In sailing, a block is a single or multiple pulley.  One or a number of sheaves are enclosed in an assembly between cheeks or chocks.  In use, a block is fixed to the end of a line, to a spar, or to a surface. A line (rope) is reeved through the sheaves, and maybe through one or more matching blocks at some far end, to make up a tackle.

The purchase of a tackle refers to its mechanical advantage. In general the more sheaves in the blocks that make up a tackle, the higher its mechanical advantage.  The matter is slightly complicated by the fact that every tackle has a working end where the final run of rope leaves the last sheave. More mechanical advantage can be obtained if this end is attached to the moving load rather than the fixed end of the tackle.

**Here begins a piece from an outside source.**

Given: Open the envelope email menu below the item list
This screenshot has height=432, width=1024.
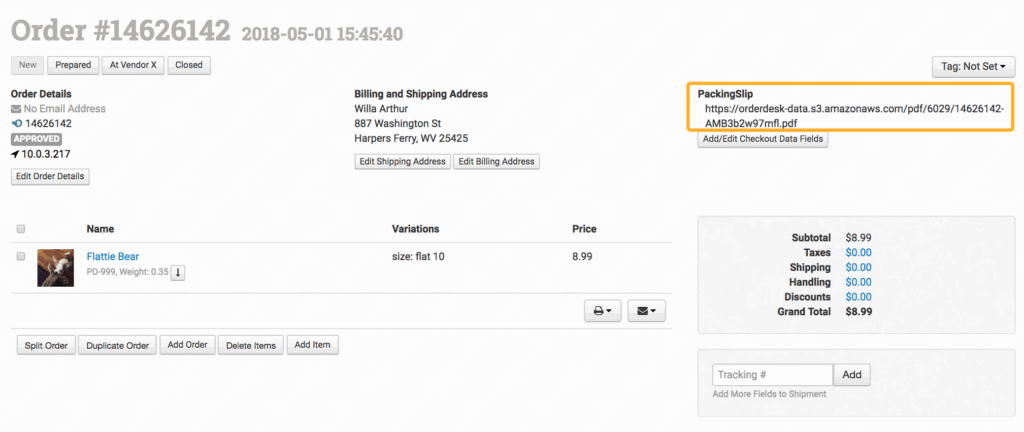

There are various types of blocks that are used in sailing. Some blocks are used to increase mechanical advantage and others are used simply to change the direction of a line. A ratchet block turns freely when a line is pulled in one direction but does not turn the other direction, although the line may slip past the sheave. This kind of block makes a loaded line easier to hold by hand, and is sometimes used on smaller boats for lines like main and jib sheets that are frequently adjusted.

A single, large, sail-powered warship in the mid-19th century required more than 1,400 blocks of various kinds.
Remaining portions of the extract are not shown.